Interview: Dr. Nora S. Newcombe

Newcombe-at Infant LabToday's interview features inspiring individual Nora S. Newcombe. Dr. Newcombe is Laura H. Carnell Professor of Psychology and James H. Glackin Distinguished Faculty Fellow at Temple University. Her Ph.D. was received in 1976 from Harvard University, where she worked with Jerome Kagan. Her research focuses on spatial cognition and development, as well as the development of autobiographical and episodic memory. A recent emphasis is on understanding the nature, development and malleability of spatial skills that facilitate learning of science, technology, engineering and mathematics (STEM). She is currently Principal Investigator of the NSF-funded Spatial Intelligence and Learning Center (SILC) and co-directs the Temple Infant and Child Laboratory (TICL) on Temple’s Ambler Campus and the Research in Spatial Cognition (RISC) Lab on Main Campus. Dr. Newcombe is the author of numerous chapters, articles, and books, including Making Space with Janellen Huttenlocher (published by the MIT Press, 2000). Her work has been recognized by numerous awards and publications. We're delighted to feature her wisdom in this interview. Camp Spring Creek: We came across your essay published in American Educator titled “Picture This: Increasing Math and Science Learning by Improving Spatial Thinking” and agreed wholeheartedly with your observations. Thank you so much for providing teachers with concrete, age-appropriate ideas about incorporating spatial learning opportunities in their classrooms. We were struck by the idea that “learning styles” (ex. kinesthetic, auditory, visual) are a relative myth, and depend more on what a child is exposed to rather than any innate skills. Can you tell our readership, many of whom were trained under that philosophy of learning styles, a little more about this myth?

Dr. Nora S. Newcombe: Many people feel strongly that they like to learn some ways more than other ways. I think they may be right sometimes about what works for them, but not always. A particularly dangerous idea is that if you don’t like something or think you aren’t good at it, you should avoid it. Now that we know you can improve, it is sensible to say that we should all at least try to be well-rounded. It’s like eating. You may really and truly not like vinegar or artichokes, but you don’t really know until you’ve tried them. You might become an artichoke lover!

CSC: Is there one publication above all others that you might recommend for an enthusiastic education advocate or parent interested in learning differences? We’d like to know about something that isn’t wholly academic, but is still solid in its research and selection of content.

Dr. Newcombe: I would recommend another article in the American Educator. It’s by Dr. Daniel Willingham at the University of Virginia, whose Ask the Cognitive Scientist columns provide a wonderfully accurate and accessible account of what educators should know about cognitive science research. See

CSC: What advice would you give to a new elementary teacher who feels determined to “do it all,” yet likewise overwhelmed by the diverse needs presented by the children in any one given classroom?

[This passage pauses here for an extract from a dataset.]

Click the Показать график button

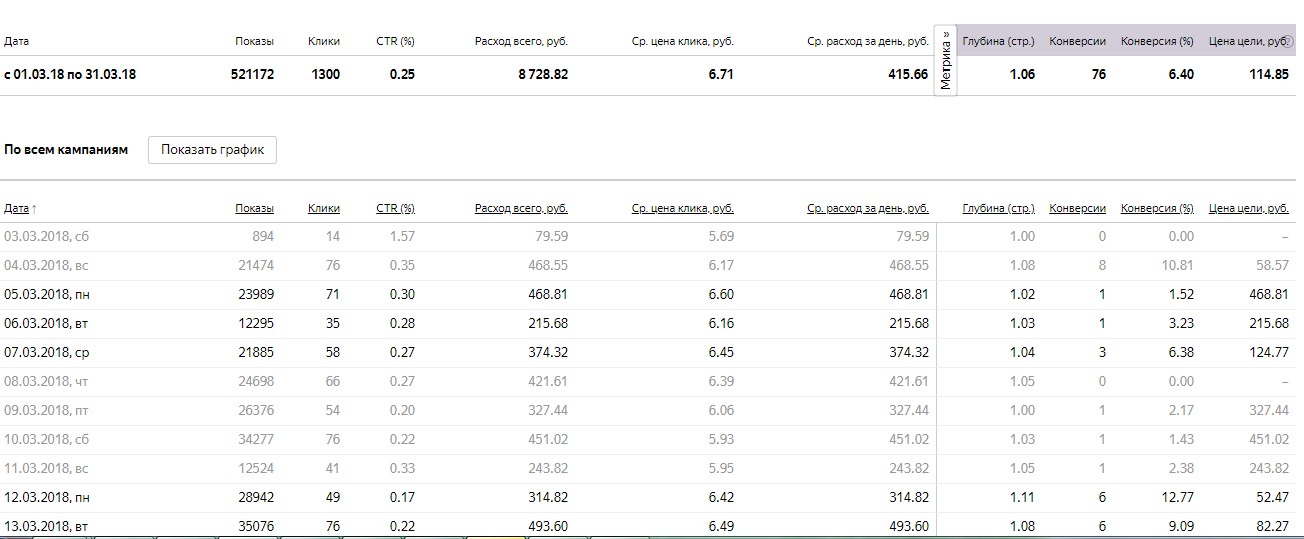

Dr. Newcombe: I have never been a classroom teacher, but the teachers I know and admire all seem to me to be good at setting goals for themselves, starting with the basics of simple and solid and engaging classes and sensitive interaction with young children. In the longer run, they work on adding nuances and wrinkles. As with many things, it’s good to keep things simple at first, and proceed day by day.

CSC: We’re curious about your personal interest in education advocacy and spatial learning in particular. What draws you to focus on these things and how have you seen children in your own family struggle or succeed in today’s educational environments?

Dr. Newcombe: My interests are based on my love of science and math. I like to look at maps and graphs and diagrams, and I love visual art too. I just want to spread my passion because I think other people may enjoy (and benefit from) this way of thinking too.